30% in meno per Soccorso d’inverno
Donazioni dunque che sia per la Croce Rossa sia per Soccorso d’inverno sono drasticamente diminuite in quel periodo, ma l’incertezza creatasi dalla guerra ha fatto sì che la situazione perdurasse. “Le persone hanno cominciato ad avere paura dei costi che salgono e hanno iniziato a risparmiare”, afferma Roberto Agosta, membro di comitato Soccorso d’inverno Ticino. “Chi elargiva donazioni importanti ha cominciato magari a diminuirle o a fare attenzione pensando ‘verserò in seguito, vediamo prima come va’. Quindi anche per noi c’è stato un calo di donazioni.
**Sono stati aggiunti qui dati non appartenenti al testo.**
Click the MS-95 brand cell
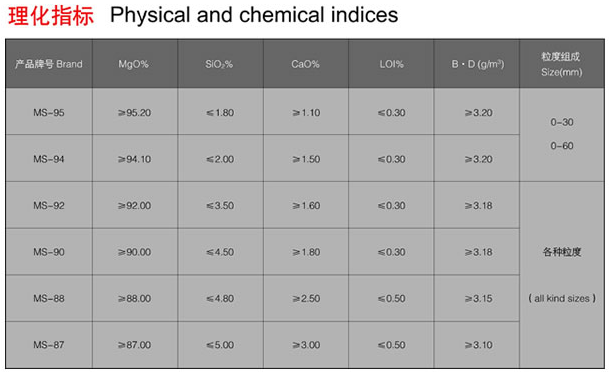This screenshot has height=373, width=616. (x=49, y=113)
Parliamo di almeno un 30% rispetto agli anni scorsi”.
Futuro incerto
Le famiglie ticinesi non sono certo state dimenticate, ma i problemi ora sono rivolti al futuro, perché le conseguenze della guerra sono arrivate in modo tangibile in tutte le case, facendo da una parte rimanere stagnante la situazione delle donazioni e, dall’altra, aumentare le famiglie indigenti. Ogni giorno arrivano infatti richieste: negli ultimi sei mesi Soccorso d’inverno ne ha viste oltre 800. La popolazione povera in Ticino “sta aumentando in maniera costante”, riprende Agosta. Anche il caro bollette si sta facendo sentire e si prevede un peggioramento nel 2023. “La situazione a lungo termine non è sostenibile per un’associazione come la nostra, ma la preoccupazione va al ticinese che ha bisogno di assistenza”.